GOAL OF THE EXERCISE:
The copy should hold exactly the lines below from the one that contains "You are a computer-use" through the one that contains "Task: Open the help question mark icon" and nothing else, so no pictures.

GIVEN DATA:

>>

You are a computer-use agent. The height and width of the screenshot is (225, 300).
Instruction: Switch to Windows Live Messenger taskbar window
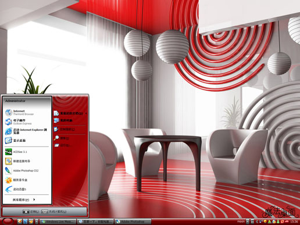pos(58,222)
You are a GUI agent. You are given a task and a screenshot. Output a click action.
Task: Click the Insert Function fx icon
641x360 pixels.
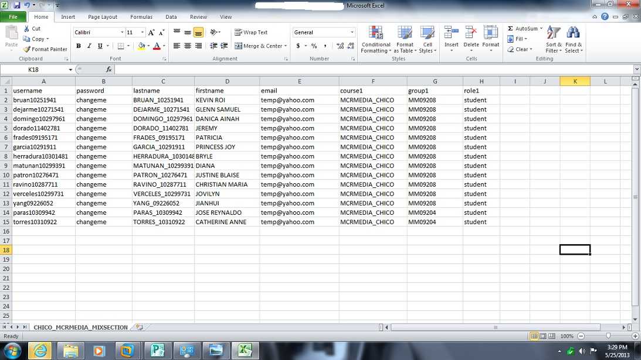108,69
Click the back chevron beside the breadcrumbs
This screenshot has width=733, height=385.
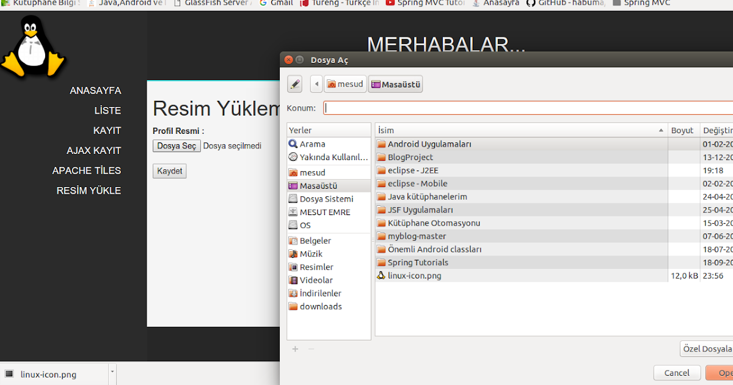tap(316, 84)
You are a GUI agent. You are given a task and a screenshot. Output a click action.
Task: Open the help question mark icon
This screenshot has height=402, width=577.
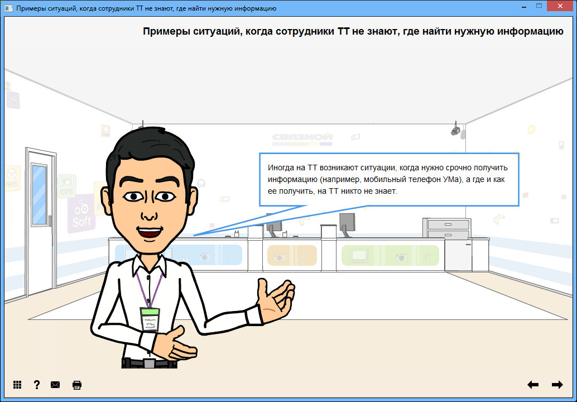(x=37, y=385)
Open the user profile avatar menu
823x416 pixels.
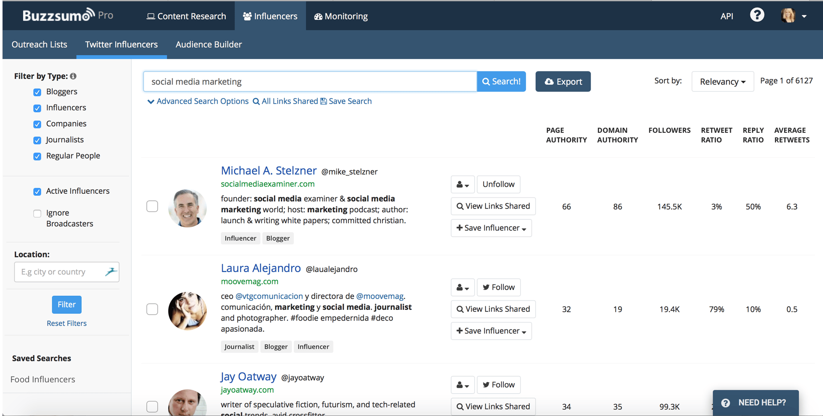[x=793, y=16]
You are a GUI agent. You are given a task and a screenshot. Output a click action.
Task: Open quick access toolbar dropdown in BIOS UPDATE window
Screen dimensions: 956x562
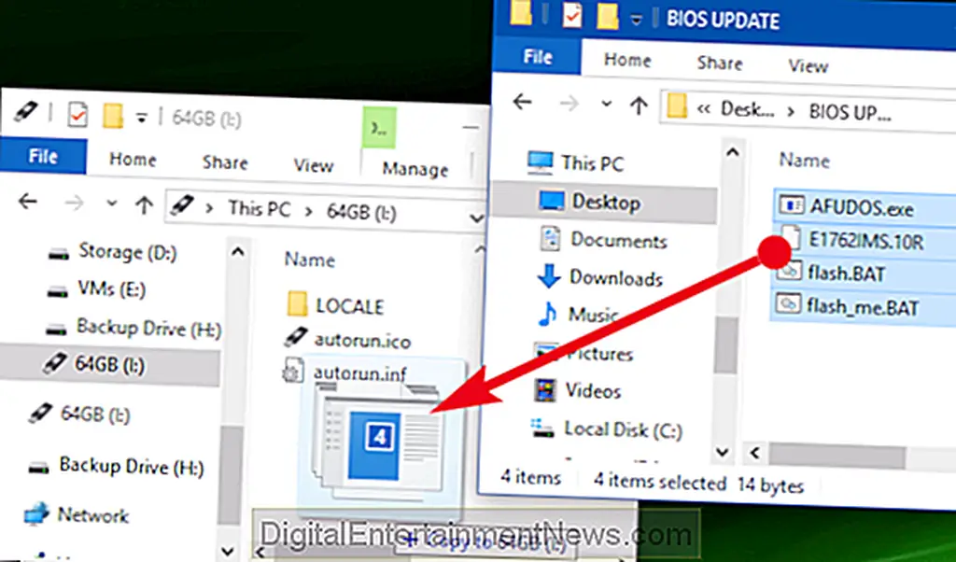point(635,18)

<<
>>

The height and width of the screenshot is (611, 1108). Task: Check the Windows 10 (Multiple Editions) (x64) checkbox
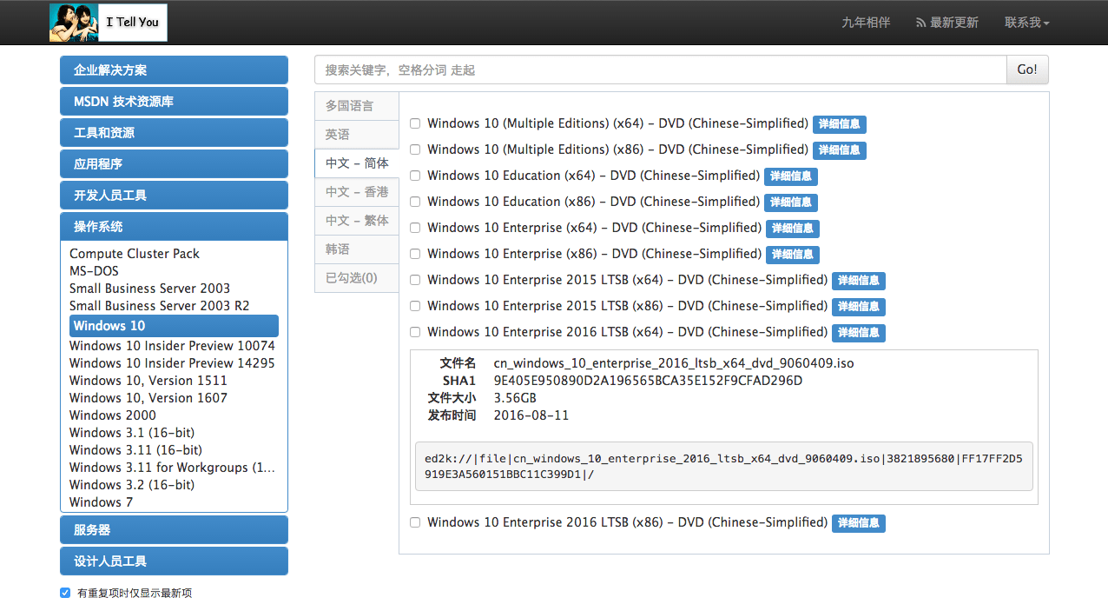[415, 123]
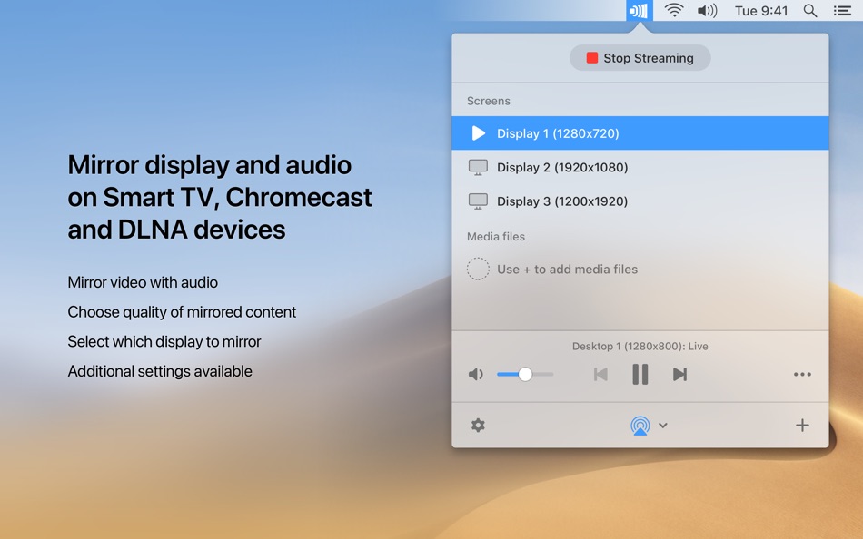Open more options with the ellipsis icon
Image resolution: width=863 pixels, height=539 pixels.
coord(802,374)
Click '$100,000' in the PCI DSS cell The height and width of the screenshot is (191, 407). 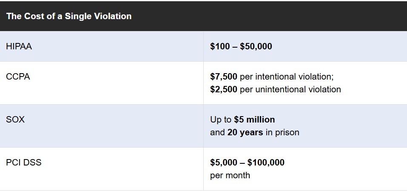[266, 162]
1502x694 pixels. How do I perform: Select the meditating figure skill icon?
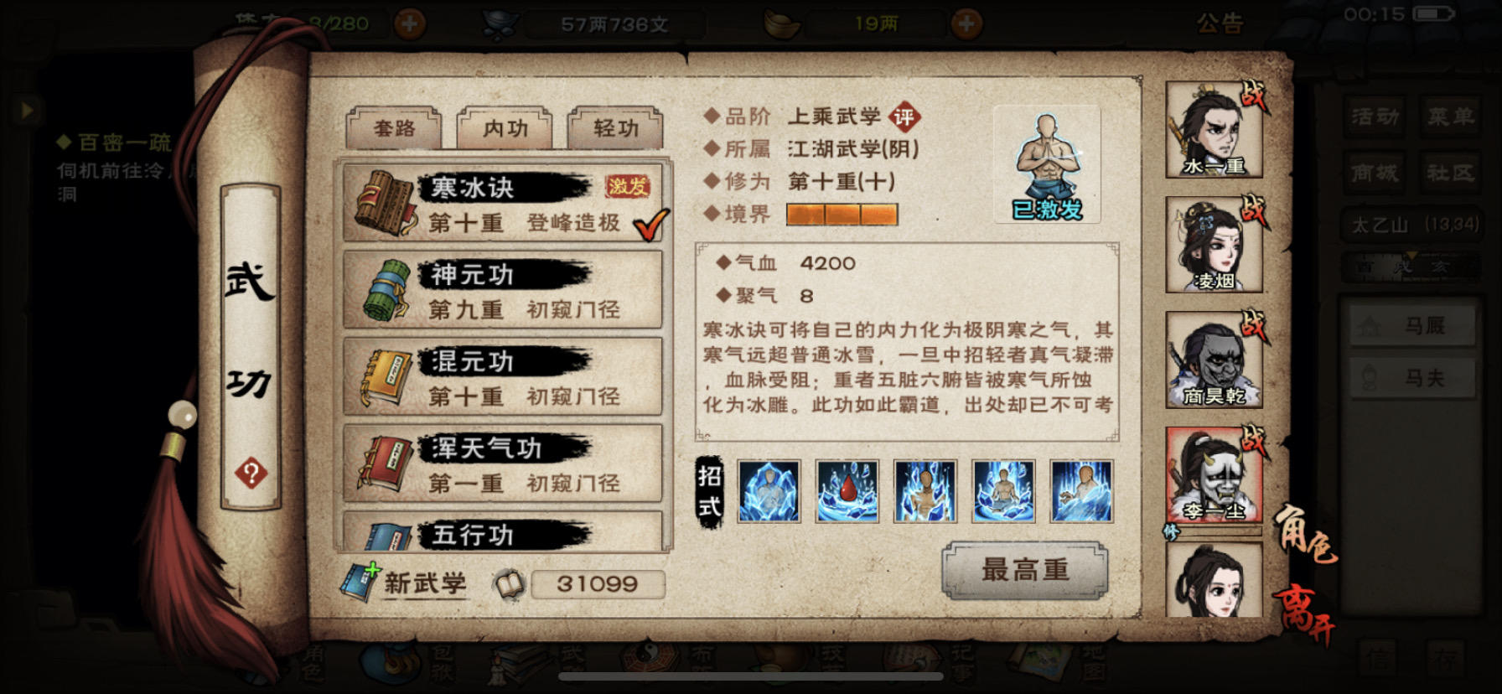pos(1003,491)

<<

RESULT OF THE EXERCISE:
You are a computer-use agent. The height and width of the screenshot is (225, 300).
Instruction: Switch to Windows Live Messenger taskbar window
pos(58,222)
You are a GUI agent. You are given a task and a screenshot. Output a click action.
Task: Click the Insert Function fx icon
641x360 pixels.
108,69
Click the back chevron beside the breadcrumbs
This screenshot has width=733, height=385.
tap(316, 84)
You are a GUI agent. You are given a task and a screenshot. Output a click action.
Task: Open the help question mark icon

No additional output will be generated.